I have a project I've been scratching my head over for a few days.

I work a lot with 2-way radios and like to listen to music while I'm doing it. I wear an earpiece for the 2 way radio.

I want to build a circuit box I can plug the audio for the 2-way radio into along with the audio from an MP3 player and have them coming out of the same earpiece but the 2 way radio to cut out the MP3 signal when someone talks over the radio to me so I can hear it.

I thought a resistor on the radio wire but that doesn't seem to help with the problem that I have I need the music to cut out when the radio signal comes through and come back once the radio signal has stopped.

Ideally would also like to add vol controls (variable resistors) for both on the box

Anyone got any ideas or probably something horrendously simple I haven't thought of/overlooked would be greatly appreciated.

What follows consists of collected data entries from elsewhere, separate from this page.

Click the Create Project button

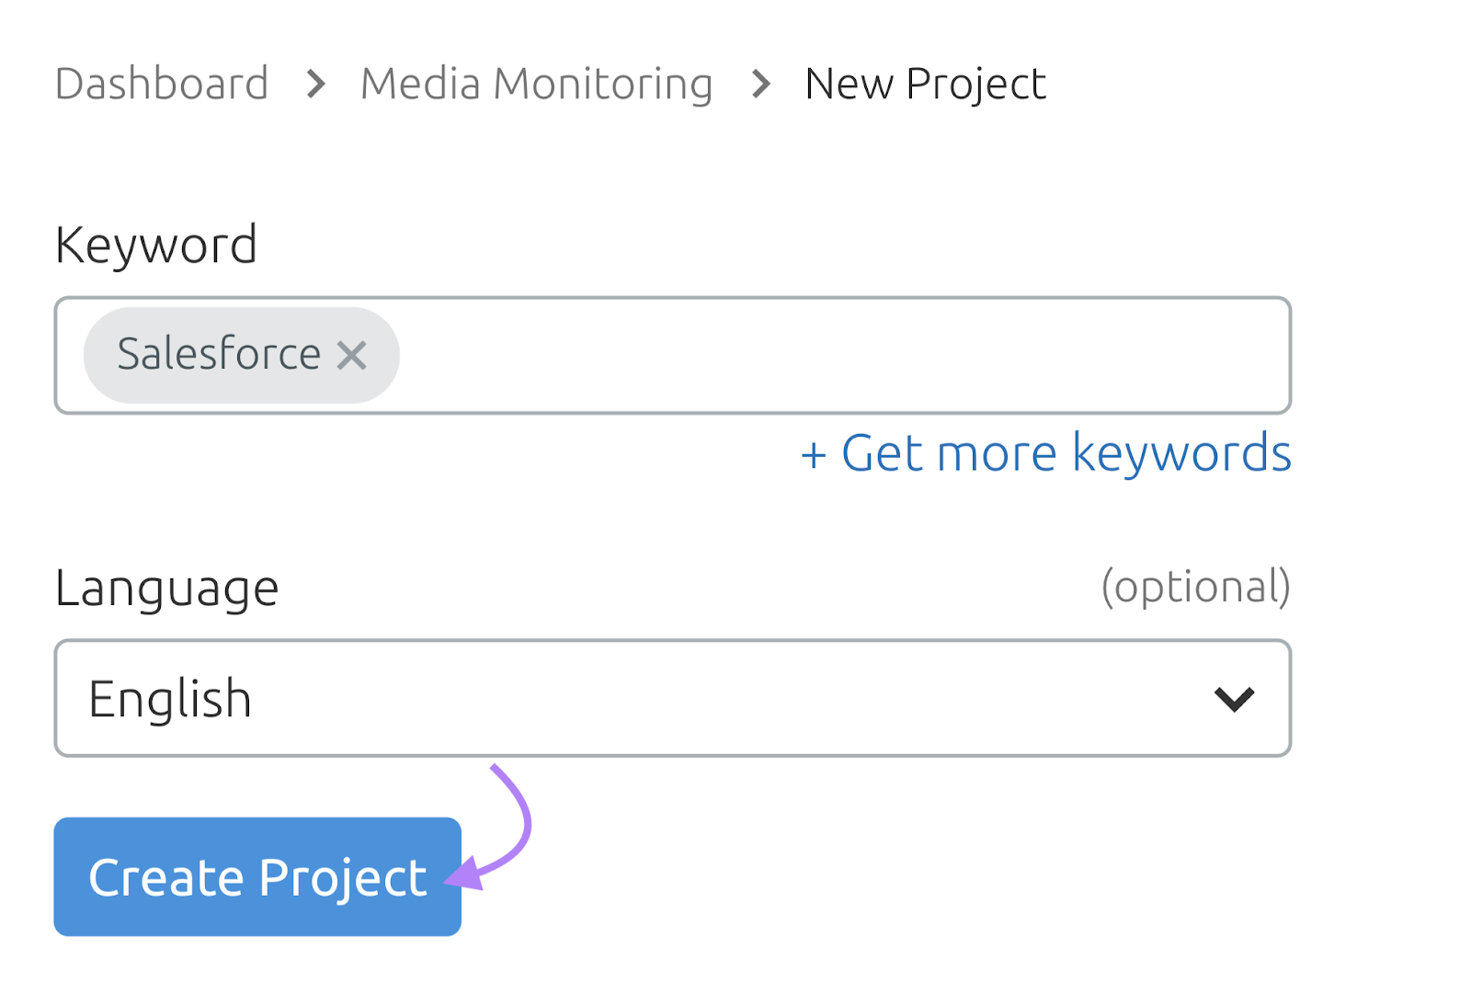coord(257,876)
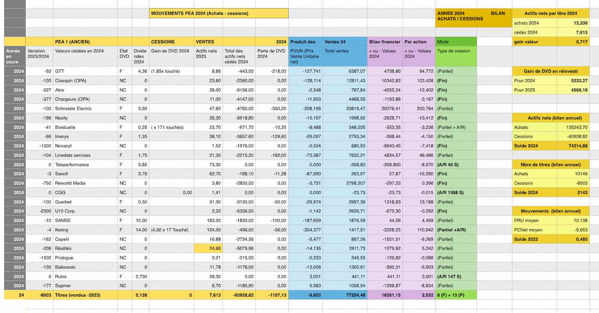Image resolution: width=599 pixels, height=313 pixels.
Task: Select the MOUVEMENTS PEA 2024 title cell
Action: click(219, 14)
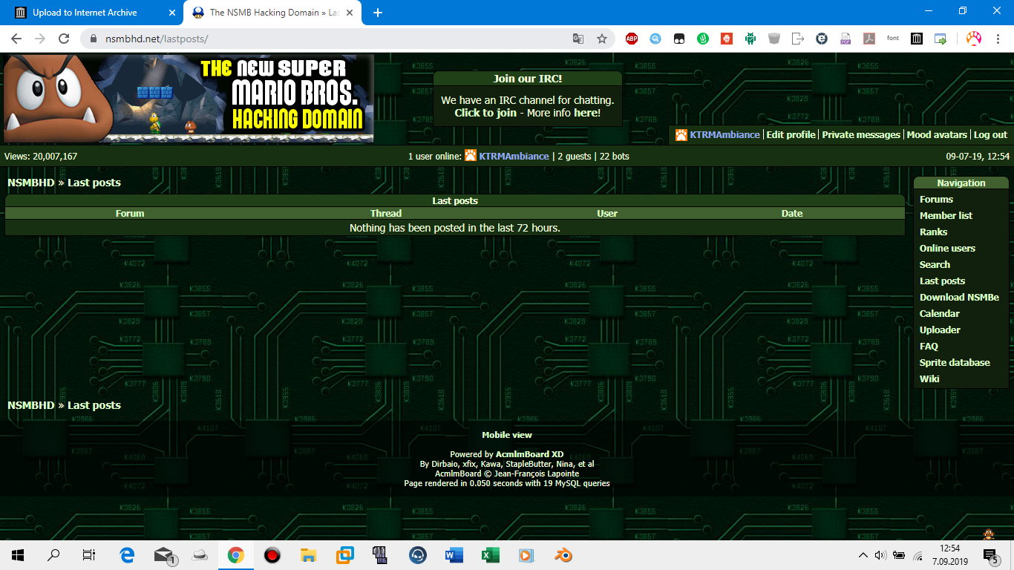Select Member list in the Navigation panel

[946, 215]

  • \$\begingroup\$ You might want to look up audio ducking and see if that helps. \$\endgroup\$
    – JYelton
    Commented Jun 23, 2020 at 14:56

3 Answers 3


I know that they sell analog mux ICs that can take in two signals and output one or the other. The fun part is actually knowing when to turn one or the other on right?

The music channel is the "main" channel, as in it is usually the one on. You could use a peak detector on the radio signal and feed that into a comparator to know when to toggle the mux channel. This way would allow you to tweak how long it takes for the radio to switch on (to avoid random noise and such), time to switch off after noise has stopped (to avoid switching to music mid-sentence), and the level at which you toggle. This is a two edged sword though, as you have to tweak it to make it work.

If you can, try recording some waveforms from the radio as it goes into your earpiece. You can import that into a spice program and try it out for yourself.


I'm the exact same situation, 3m peltor 3m box 2341, and my goals are the same. My plan is:

  • Put diodes on cb headset wire, then route it directly to the headset;
  • Tap on these wire after the diodes, then plug it into an operational amplifier;
  • Take the output of the op-amp, rectify it to DC, add a capacitor of desired value to make a little buffer, then drive a transistor with this DC to drive a normally-closed relay which will open the music circuit.

If you are using a working security helmet like I am, you could maybe add an 18650 inside it for the circuit.


It's called a ducking circuit, used by DJs and voiceover announcers on radio.

It's essentially a 2 into 1 mixer with level detection on the voice input reducing gain on the music input.

I'd like to draw this as a block diagram because it's important to understand it on that level before dealing with conponents. The music input and the voice input are mixed together, but the music input goes through some kind of gain control stage (a VCA). The voice input also goes to a level detector, the output of which pulls back the gain on the VCA.

In some ways the trickiest part is level detection. You need a fairly short attack time and slow release to make it work well. If you can effectively turn the voltage out into a logic level, the VCA part could even be as simple as a relay which reduces gain by a potential divider. But there are chips available, like the SSM2020, which have both VCA and detector circuit (that one is even stereo) on one chip.

You typically need a bit of trial and error to get the detection part working well.

You probably also want some kind of fixed level control (volume pots) for each signal path.

If you search on ducking circuit you will find quite some circuit ideas.